Brief:
Find all lines with the word "Shop" in the material, then copy them.

Given records:
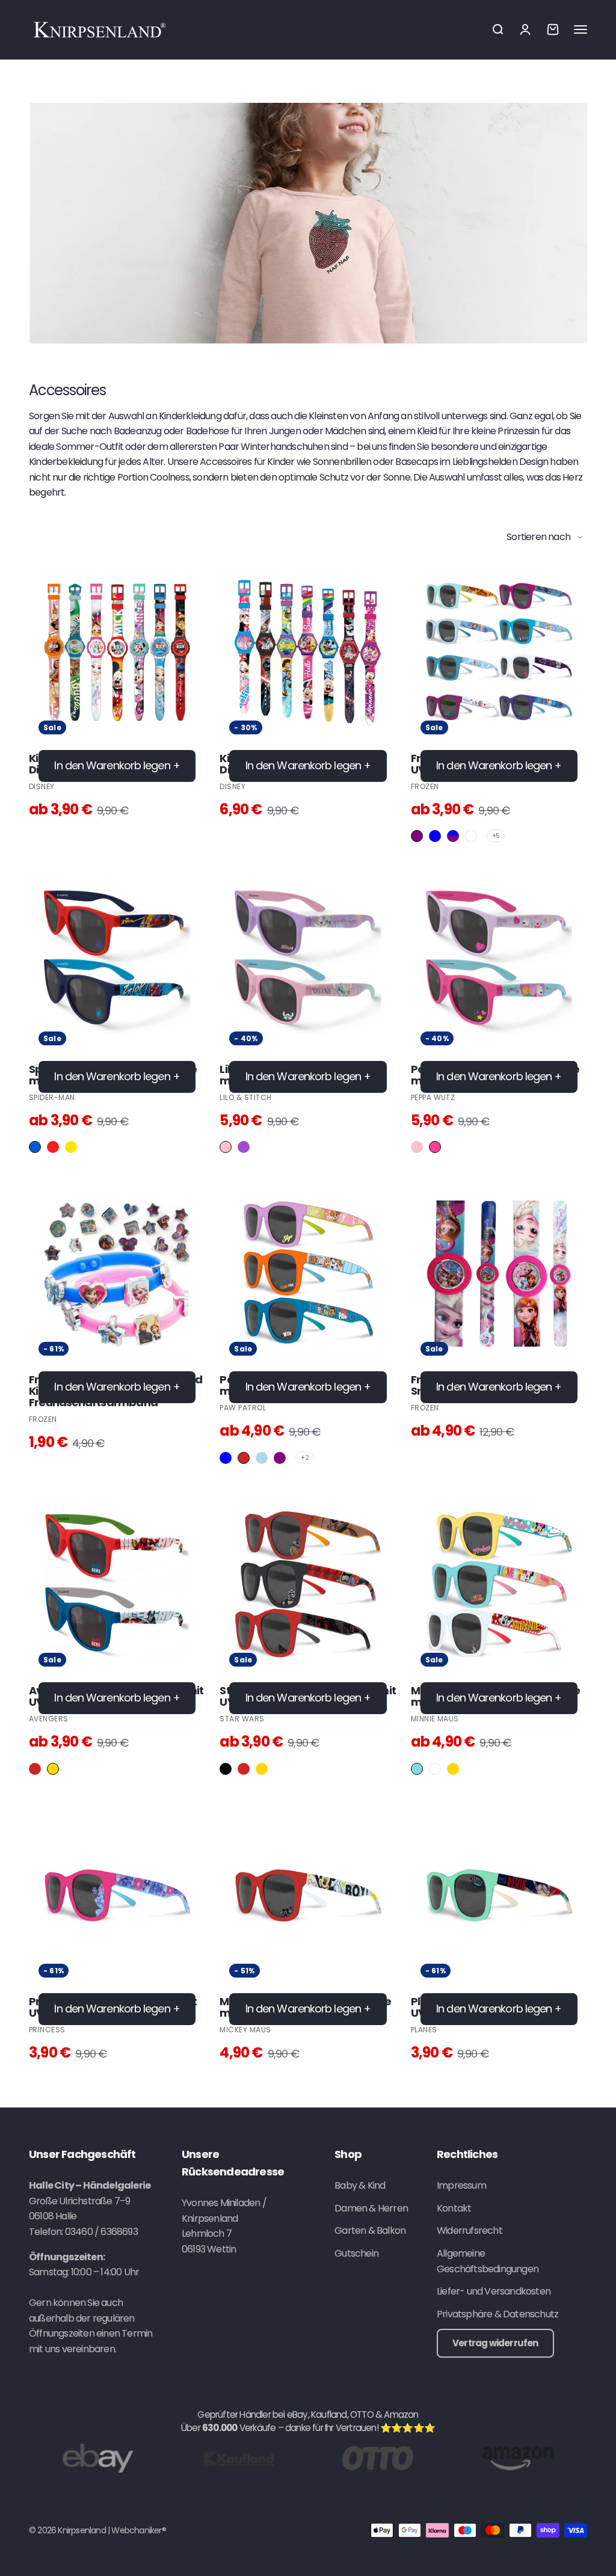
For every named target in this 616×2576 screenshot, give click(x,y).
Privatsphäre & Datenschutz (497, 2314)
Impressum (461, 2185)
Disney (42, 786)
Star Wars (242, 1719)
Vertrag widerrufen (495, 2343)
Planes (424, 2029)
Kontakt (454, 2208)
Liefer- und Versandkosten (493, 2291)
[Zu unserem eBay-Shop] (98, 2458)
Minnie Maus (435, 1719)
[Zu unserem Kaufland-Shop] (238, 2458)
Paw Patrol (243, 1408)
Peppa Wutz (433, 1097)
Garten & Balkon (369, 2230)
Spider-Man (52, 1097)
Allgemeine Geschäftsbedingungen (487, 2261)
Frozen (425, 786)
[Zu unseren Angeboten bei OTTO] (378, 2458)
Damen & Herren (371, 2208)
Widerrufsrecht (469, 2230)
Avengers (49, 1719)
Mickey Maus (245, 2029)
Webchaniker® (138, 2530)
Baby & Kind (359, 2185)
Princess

Exercise output:
[Zu unserem eBay-Shop] (98, 2458)
[Zu unserem Kaufland-Shop] (238, 2458)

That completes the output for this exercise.